EXTRACT >>
>>>
# MAC Face and Body for dark skin?



## keisa (Sep 18, 2010)

I did a search for Face and Body, and I've only seen one review by anyone similar to my color.  I wear an NW47 in Studio Tech, and was wondering if I'm out of luck with the current shade offerings. N9 looks like it might be a tad too light, and N12 looks like it might be too dark. C9 actually looks like it *might* be a match but I thought the C shades were supposed to be lighter than the N shades. Am I the only dark skinned person that is wanting to try this?


----------



## Entice (Sep 19, 2010)

I think N9 will work for you.


----------



## Lovey99 (Sep 19, 2010)

N9 would be the best match.  C9 is too yellow for NW47.


----------



## keisa (Sep 19, 2010)

Thanks for your suggestions. I thought I would add two pics for good measure:


Without makeup:






With makeup(Studio Tech NW47)


----------



## Senoj (Sep 22, 2010)

I love the Mac Face n Body foundation. Very lightweight and leaves a dewy finish and photographs very well.


----------



## keisa (Oct 6, 2010)

Update, got the N9 in the mail. Too light, made me look ashy. Called the Pro Line and order N12, long story short, I LOVVEEE IT! This is my HG foundation, can't believe I waited this long!


----------



## Nepenthe (Oct 15, 2010)

Glad you found your HG!


----------
<<<
PROMPT A >> Output the stretch of the foundation thread from "Update, got the" through "found your HG!", copied word for word.

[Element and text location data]
>>>
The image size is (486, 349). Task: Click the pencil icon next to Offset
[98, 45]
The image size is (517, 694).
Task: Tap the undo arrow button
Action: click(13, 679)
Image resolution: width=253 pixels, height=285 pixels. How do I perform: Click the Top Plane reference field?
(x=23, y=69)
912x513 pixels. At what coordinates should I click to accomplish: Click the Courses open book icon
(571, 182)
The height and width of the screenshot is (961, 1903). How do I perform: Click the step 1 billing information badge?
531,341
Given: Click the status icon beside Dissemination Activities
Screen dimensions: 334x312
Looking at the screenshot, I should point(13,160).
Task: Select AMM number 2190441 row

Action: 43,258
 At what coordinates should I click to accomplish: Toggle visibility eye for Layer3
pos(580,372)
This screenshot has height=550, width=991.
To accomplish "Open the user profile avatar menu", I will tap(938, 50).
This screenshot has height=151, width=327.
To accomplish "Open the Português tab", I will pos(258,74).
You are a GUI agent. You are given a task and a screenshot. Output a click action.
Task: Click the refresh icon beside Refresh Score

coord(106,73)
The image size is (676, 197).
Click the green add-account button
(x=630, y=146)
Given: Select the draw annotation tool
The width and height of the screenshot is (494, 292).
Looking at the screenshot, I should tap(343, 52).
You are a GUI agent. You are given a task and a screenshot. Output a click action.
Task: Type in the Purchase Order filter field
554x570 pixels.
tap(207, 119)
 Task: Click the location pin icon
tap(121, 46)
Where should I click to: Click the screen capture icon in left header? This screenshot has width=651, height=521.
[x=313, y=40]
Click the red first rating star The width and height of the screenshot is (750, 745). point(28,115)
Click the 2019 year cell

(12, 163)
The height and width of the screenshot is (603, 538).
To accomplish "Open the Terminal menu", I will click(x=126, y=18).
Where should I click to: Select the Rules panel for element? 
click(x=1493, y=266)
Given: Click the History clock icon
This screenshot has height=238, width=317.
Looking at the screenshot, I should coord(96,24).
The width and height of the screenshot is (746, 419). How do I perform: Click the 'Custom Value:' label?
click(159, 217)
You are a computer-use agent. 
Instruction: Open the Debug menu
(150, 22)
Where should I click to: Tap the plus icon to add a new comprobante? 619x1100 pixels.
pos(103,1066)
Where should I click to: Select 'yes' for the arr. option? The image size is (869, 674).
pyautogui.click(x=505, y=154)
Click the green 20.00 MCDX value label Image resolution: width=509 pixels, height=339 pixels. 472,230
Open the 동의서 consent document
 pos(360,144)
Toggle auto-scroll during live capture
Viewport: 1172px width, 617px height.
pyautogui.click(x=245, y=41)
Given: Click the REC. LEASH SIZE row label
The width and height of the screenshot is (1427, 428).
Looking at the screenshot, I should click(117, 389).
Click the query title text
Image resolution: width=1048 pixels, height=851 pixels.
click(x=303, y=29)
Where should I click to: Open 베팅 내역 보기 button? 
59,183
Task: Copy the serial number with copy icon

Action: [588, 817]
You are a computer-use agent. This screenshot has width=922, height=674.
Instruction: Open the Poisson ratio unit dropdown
<<<
PROMPT B >> Please return only the stretch of the records from the line that contains "Where should I click to: Select the" through the line that contains "click(x=303, y=29)", repeated word for word.

TASK ANSWER A >>
Update, got the N9 in the mail. Too light, made me look ashy. Called the Pro Line and order N12, long story short, I LOVVEEE IT! This is my HG foundation, can't believe I waited this long!


----------



## Nepenthe (Oct 15, 2010)

Glad you found your HG!

TASK ANSWER B >>
Where should I click to: Select the Rules panel for element? 
click(x=1493, y=266)
Given: Click the History clock icon
This screenshot has height=238, width=317.
Looking at the screenshot, I should coord(96,24).
The width and height of the screenshot is (746, 419). How do I perform: Click the 'Custom Value:' label?
click(159, 217)
You are a computer-use agent. 
Instruction: Open the Debug menu
(150, 22)
Where should I click to: Tap the plus icon to add a new comprobante? 619x1100 pixels.
pos(103,1066)
Where should I click to: Select 'yes' for the arr. option? The image size is (869, 674).
pyautogui.click(x=505, y=154)
Click the green 20.00 MCDX value label Image resolution: width=509 pixels, height=339 pixels. 472,230
Open the 동의서 consent document
 pos(360,144)
Toggle auto-scroll during live capture
Viewport: 1172px width, 617px height.
pyautogui.click(x=245, y=41)
Given: Click the REC. LEASH SIZE row label
The width and height of the screenshot is (1427, 428).
Looking at the screenshot, I should click(117, 389).
Click the query title text
Image resolution: width=1048 pixels, height=851 pixels.
click(x=303, y=29)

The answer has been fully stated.